Turning to the question of damages for defendants' breach of contract and conversion of the outstanding promissory notes in the event that defendants are unable to return the notes, plaintiffs claim that defendants must pay an amount equal to the face value of the notes ($33.01 million) plus accrued interest. "The law is well settled that where one converts a note to his own use the measure of damages is prima facie the face value of the note, and it devolves upon the defendant to show that it was in fact of less value." Allied Building Credits, Inc. v. Grogan Bldrs. Sup. Co., 365 S.W.2d 692 (1963). The same measure of damages is applicable where a plaintiff's cause of action is predicated on breach of contract. Id., 365 S.W.2d at 696.

While defendants assuredly had the right to adduce evidence that the outstanding notes are worth less than their face value, or are without any value, they submitted no evidence whatever concerning the value of the notes. Admittedly, defendants pledged the notes as security for loans. Moreover, the outstanding notes may be further transferred to a new holder who may seek payment of the notes. There is a presumption that the maker of a note will voluntarily pay it or will be compelled to pay it, and consequently its value is prima facie that which appears on its face. Fourth National Bank v. Dyer, 350 P.2d 481, 85 ALR 2d 1345 (1960); Thayer v. Manley, 73 N.Y. 305 (1878). Plaintiffs need not establish that they have paid the notes to the holder; it is sufficient that plaintiffs are legally liable for payment of the notes. Thayer v. Manley, supra; Decker v. Mathews, 12 N.Y. 313 (1855). See also M.E.R. Co. v. Kneeland, 120 N.Y. 134, 24 N.E. 381 (1890) and cases cited; Farnham v.

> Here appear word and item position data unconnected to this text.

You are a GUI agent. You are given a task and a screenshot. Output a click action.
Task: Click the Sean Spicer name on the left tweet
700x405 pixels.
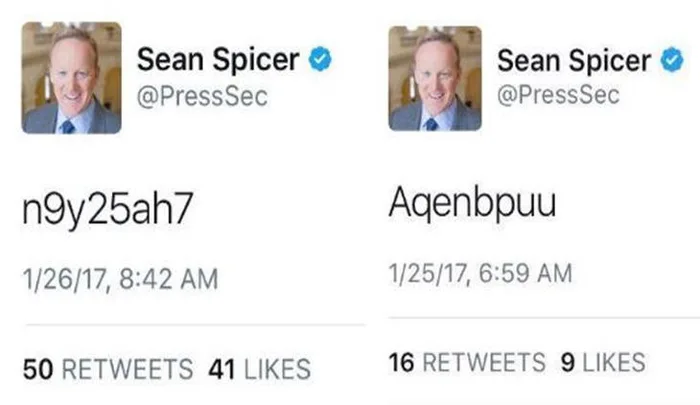tap(217, 59)

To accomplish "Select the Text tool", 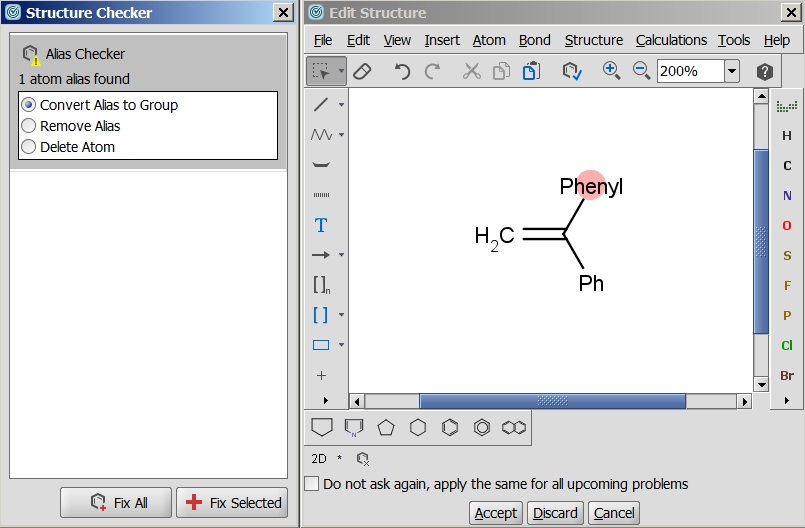I will [x=321, y=225].
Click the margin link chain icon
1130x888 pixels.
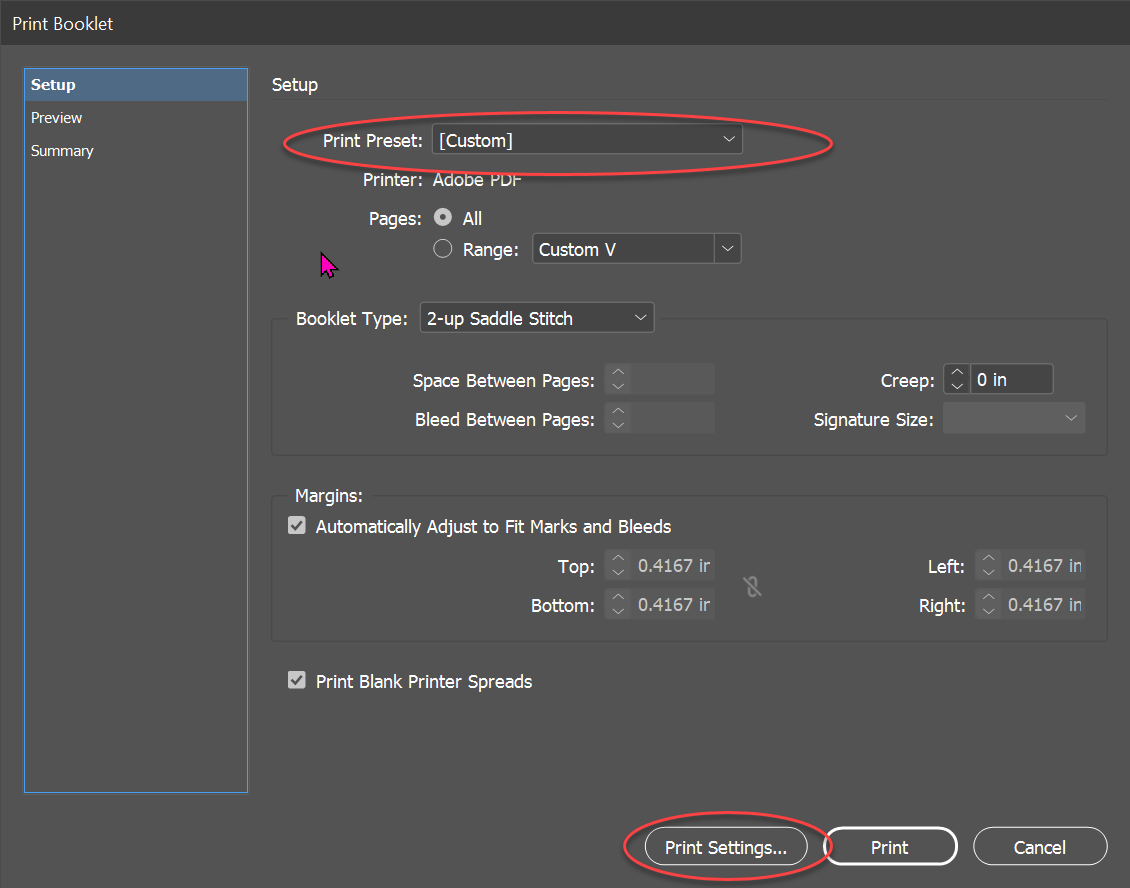(752, 588)
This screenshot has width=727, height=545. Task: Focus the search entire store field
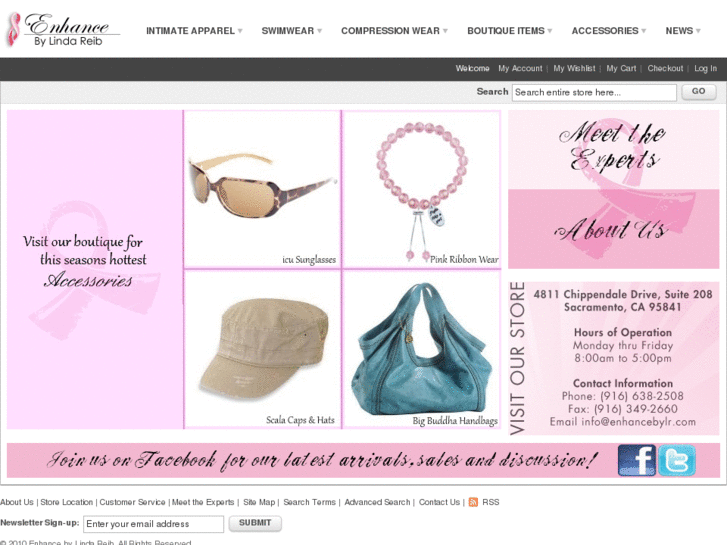click(x=594, y=92)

Benedict, 107 N.Y. 159, 174, 13 N.E. 784 (1887). If defendants are unable (or unwilling) to return the outstanding notes, absent any showing by defendants that the outstanding notes are worth less than face value or are of no value, plaintiffs are entitled to recover as damages the face amount of the notes ($33.01 million) plus accrued interest. Decker v. Mathews, supra. Thayer v. Manley, supra. See also Western Railroad Co. v. Bayne, 75 N.Y. 1 (1978); and Booth v. Powers, 56 N.Y. 22 (1874).

Finally, defendants' contention that plaintiffs cannot recover as damages the face value of the notes because they have not reached maturity is without merit. In Hubbard v. State Life Ins. Co. of Indianapolis, Ind., 129 Iowa 13, 105 N.W. 332 (1905), defendant's agent converted and negotiated before maturity a promissory note that was delivered to him by plaintiff pursuant to negotiations for a contract that was not yet binding on either party and plaintiff had the right to recall the note. As to the measure of damages, the Hubbard court held that inasmuch as it appeared that the note was negotiated before maturity by defendant's agent (to whom it was made payable), and was an outstanding obligation of plaintiff in the hands of an innocent holder, "there can be no doubt of plaintiff's right to recover by way of damages the face value of the outstanding obligation" ( 105 N.W. at 333).

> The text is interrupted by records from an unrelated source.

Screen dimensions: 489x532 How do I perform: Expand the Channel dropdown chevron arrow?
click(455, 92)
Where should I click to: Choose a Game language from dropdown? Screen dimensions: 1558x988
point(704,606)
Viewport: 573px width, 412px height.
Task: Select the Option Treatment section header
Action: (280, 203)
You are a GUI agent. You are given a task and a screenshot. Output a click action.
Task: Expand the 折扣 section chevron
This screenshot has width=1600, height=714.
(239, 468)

In summary, plaintiffs have presented an unassailable and uncontradicted case on the facts — a devastating case, to be blunt; defendants have interposed merely some sham and feigned defenses and counterclaims — patently inadequate and inapplicable — which do not raise any justiciable or arguable issue of material fact. Accordingly, the court concludes that plaintiffs' application must be granted; and that summary judgment, an effective arm in the arsenal of judicial economy, is entirely appropriate to obviate the necessity of a trial.

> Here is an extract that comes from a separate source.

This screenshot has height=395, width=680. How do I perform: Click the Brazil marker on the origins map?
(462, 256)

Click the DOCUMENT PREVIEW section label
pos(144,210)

For the foregoing reasons, it is hereby ORDERED:

1) Plaintiffs' motion for summary judgment dismissing defendants' first and second counterclaims for breach of contract and fraudulent misrepresentation is granted.

2) Plaintiffs' motion for summary judgment for restitution of the outstanding December notes is granted; said notes shall be returned to plaintiffs within twenty days of this order.

3) In the event that defendants are unable or unwilling to return the outstanding December notes to plaintiffs in accordance with paragraph 2, supra, plaintiffs are granted summary judgment for damages in the amount of $33.01 million dollars, the face amount of the outstanding notes, plus the accrued interest.